With more than 1,200 games in a Major League season, no one sees the performance of every player every inning or even most players most innings. Nor is the average fan trained to evaluate players by eyewitness observation like a professional scout. Statistics are therefore a helpful tool to compare performances among players. A quickly calculated, easily understood statistic that attempts to combine several elements of a player’s performance is particularly welcome in this pursuit.
Fellow columnist Breedlove recently examined whether OPS — on-base percentage plus slugging average — is adequate for this purpose. He found it lacking for at least three reasons: it fails to distinguish individual characteristics, it ignores defense, and it omits baserunning. None of these assertions is false. But they imply that OPS is something more than it actually is: an all-around measure of a player’s contributions at the plate.
What Do The Numbers Say?
Is there any empirical value to OPS in this regard? The quantitative evidence indicates there is. One way to answer this question is to see how well OPS correlates with generating runs. Correlation is the extent to which two variables vary together. Does X rise as Y rises, does X rise as Y falls, or is there no discernable relationship? Measured on a scale of -1.00 to 1.00, the closer to 1.00, the stronger the positive correlation.

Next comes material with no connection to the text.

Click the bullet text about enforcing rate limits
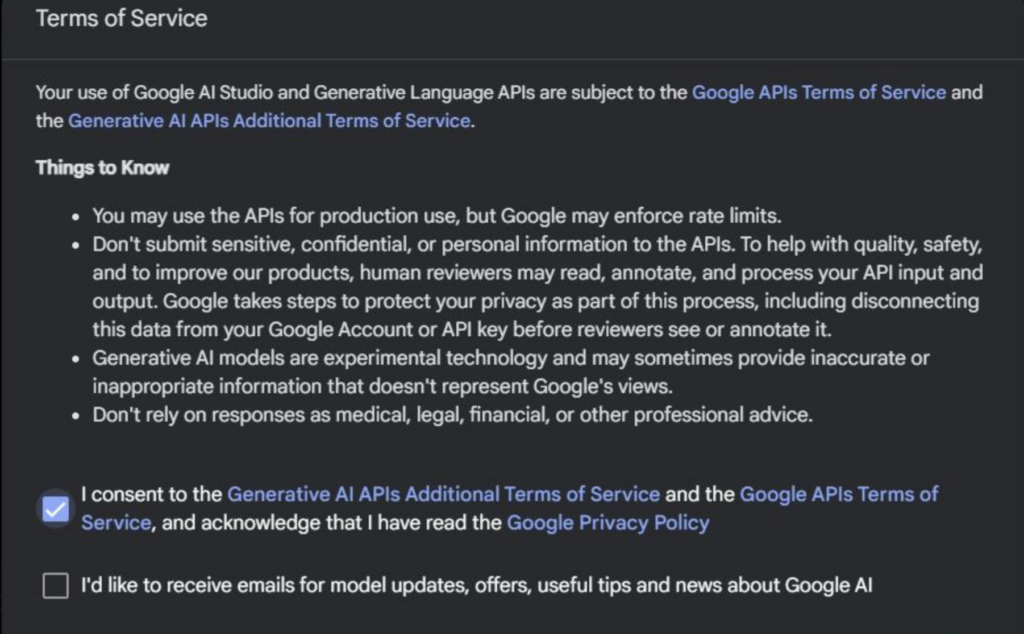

For all teams since 1955, a sample of 1,092 team seasons, OPS correlates with runs per game as well as any offensive measure:
Statistic Correlation ------------------------------- OPS .96 Slugging Average .93 On-Base Percentage .90 Batting Average .83 Isolated Power .83
If you put both numbers on the same scale, OPS deviates from runs per game by an average of 3 percent. For 59 percent of the teams, OPS varies from runs per game by less than 3 percent. For 83 percent of the teams, OPS varies from runs per game by less than 5 percent. And only 1 percent of the teams have an OPS that deviates from runs per game by more than 10 percent. On average, the divergence represents 20 runs per season or .13 runs per game.
Whether that degree of accuracy is sufficient is a matter of opinion. But OPS is by no means only weakly or moderately associated with run production. Another point of debate is whether the close relationship between OPS and runs per game for teams applies to individual players. Since the events that increase individual OPS — hits, walks, total bases — also increase team OPS, there is reason to believe they similarly contribute to run production.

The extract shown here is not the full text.